Document text
------------------------------------------------

On my side of the river, her two sisters kept looking across. Busy nursing four children, they alternately laid down in the shade with them and stood up restlessly, eyeing their lone sister. They were clearly very keen to cross the river and be reunited with her; she was too sick to cross herself. There was one big problem that was preventing a happy reunion: crocodiles.
One of my favorite fiction authors is Daphne DuMaurier, and probably my favorite short story of hers is a short vignette describing a little family drama, a family who comes to the park and its pond every day. In your mind's eye as the reader, you conjure up images of all the characters. In the very last sentence, DuMaurier reveals that this whole story has been about a family of swans, not people. She so anthropomorphized the birds and their drama that the reader willingly presumed the story was about people. I always admired that skillful writing and have wished and tried to imitate that technique. But I've never been successful, and I tried it with this tale, but scrapped it, I just couldn't pull it off. The first tip-off that I'm not talking about people may have been two sisters nursing four kids, haha. Plus, I can't wait till the end to start inserting photographs, I want to include too many. So, no, this isn't a human tale, but a brief one about lions. Two lionesses and four cubs on my side of the river, and a lone sick lioness on the opposite bank. And between us, a whole mess of crocodiles.
This is the first safari I've been on where we really had time to settle in and weren't just trying to see as many animals as we could in a short amount of time. We were there long enough that we could spend some quality time with individual animals or families. So on this afternoon in the Khwai Concessions of the Okavango Delta region, when we ran across the small family unit, we spent the whole rest of the day until dark with them. Watching the cubs alternately play, suckle and rest. Of course play time was the best!

------------------------------------------------

Dataset excerpt
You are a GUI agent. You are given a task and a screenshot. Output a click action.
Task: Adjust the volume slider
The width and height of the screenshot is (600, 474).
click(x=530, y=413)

------------------------------------------------

Work instructions
According to the lion story, in what area did the group spend the afternoon with the small family of lions? The data is not needed here.

Problem solution
In the Khwai Concessions of the Okavango Delta region.